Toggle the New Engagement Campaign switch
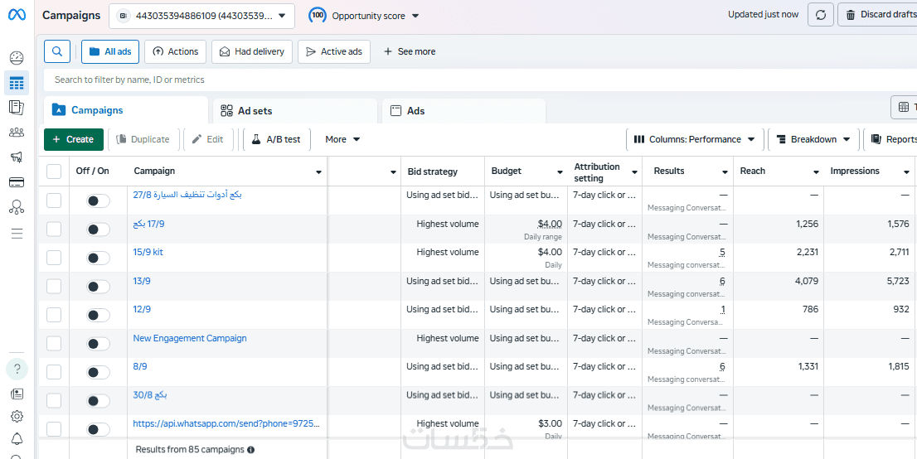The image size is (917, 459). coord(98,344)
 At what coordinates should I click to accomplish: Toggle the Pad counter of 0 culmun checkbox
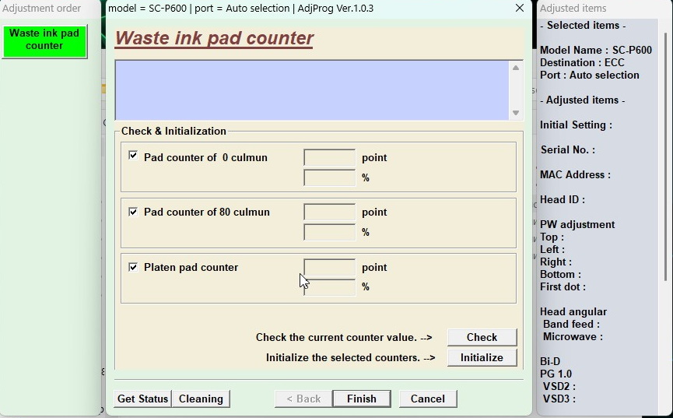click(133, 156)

--

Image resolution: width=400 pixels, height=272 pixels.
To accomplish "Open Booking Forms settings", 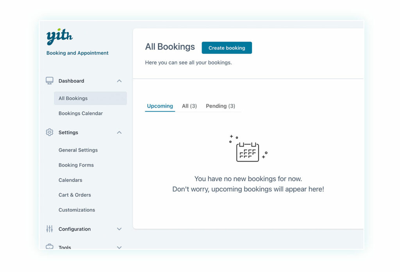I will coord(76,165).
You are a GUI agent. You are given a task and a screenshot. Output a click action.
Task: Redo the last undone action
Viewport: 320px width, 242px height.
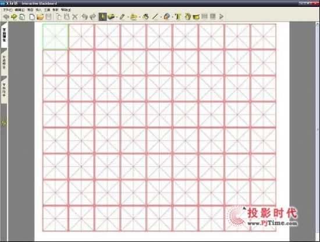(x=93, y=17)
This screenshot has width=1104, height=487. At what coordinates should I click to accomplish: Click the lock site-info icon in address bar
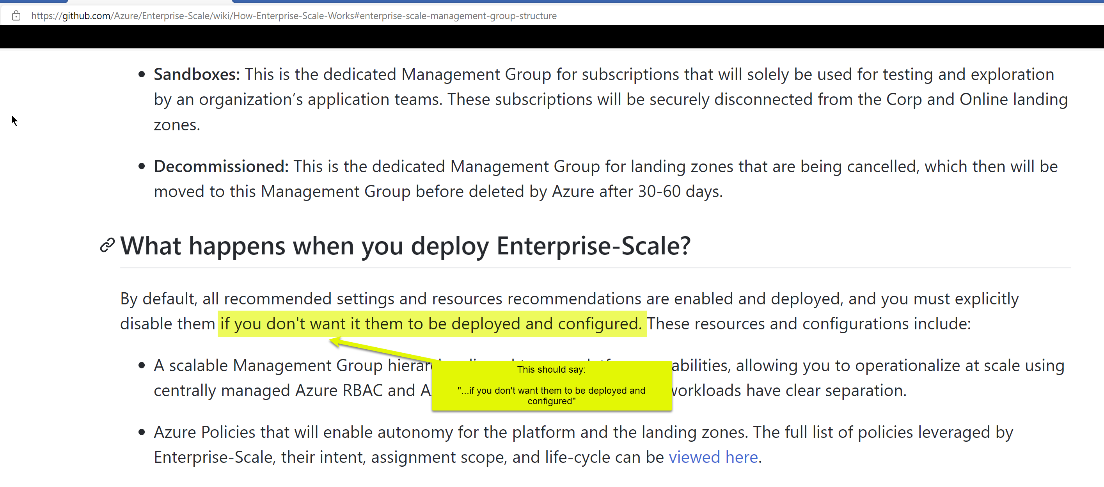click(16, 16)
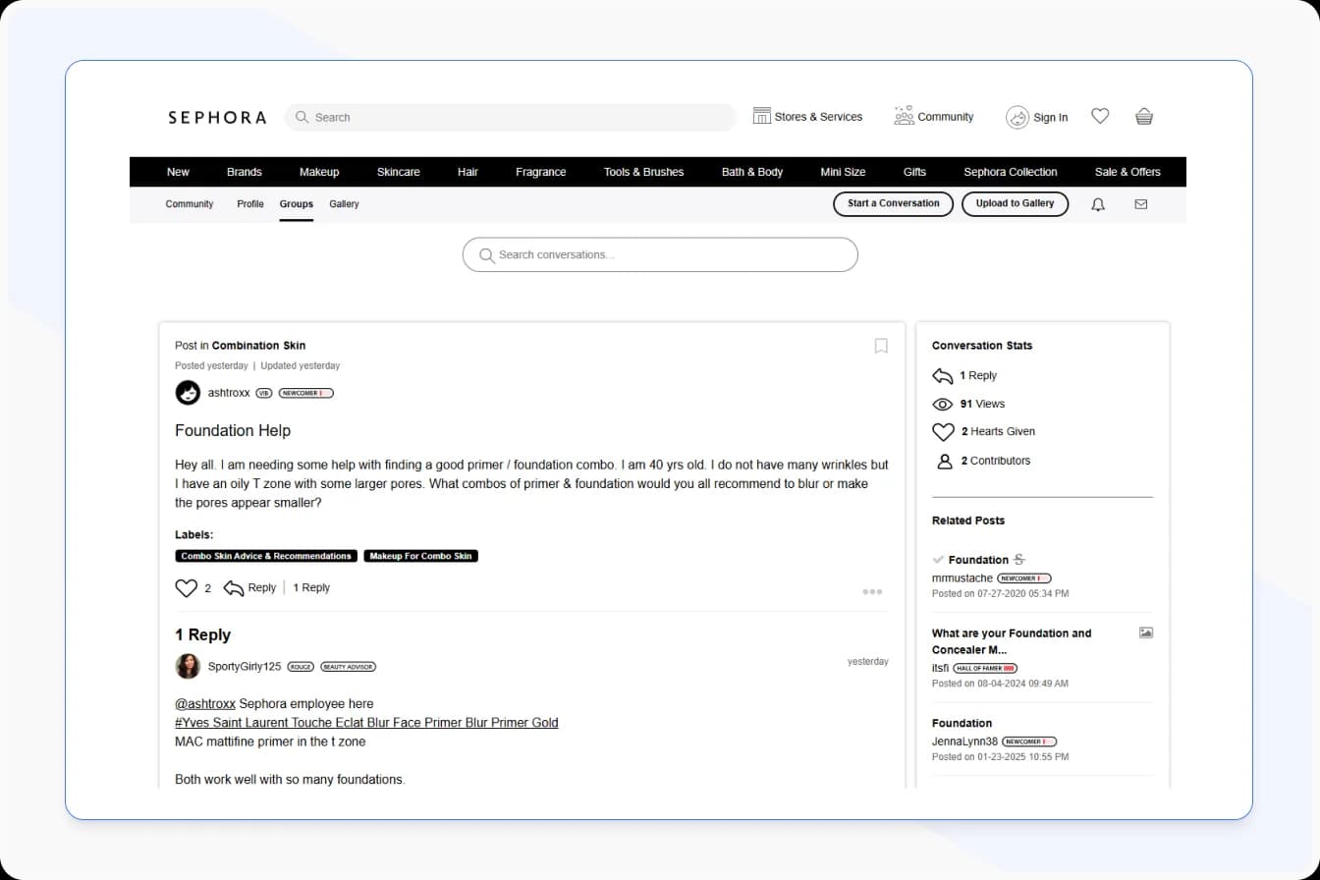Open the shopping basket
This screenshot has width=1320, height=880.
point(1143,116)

Task directions :: Copy the data from the line with "Toggle the New Engagement Campaign switch" up to and including the line with "click(133, 156)", swapping "Toggle" for "Flip" and keeping everything else the same. Leave out the pictures.

Task solution ::
Flip the New Engagement Campaign switch
The image size is (917, 459). coord(98,344)
 At what coordinates should I click to accomplish: Flip the Pad counter of 0 culmun checkbox
click(133, 156)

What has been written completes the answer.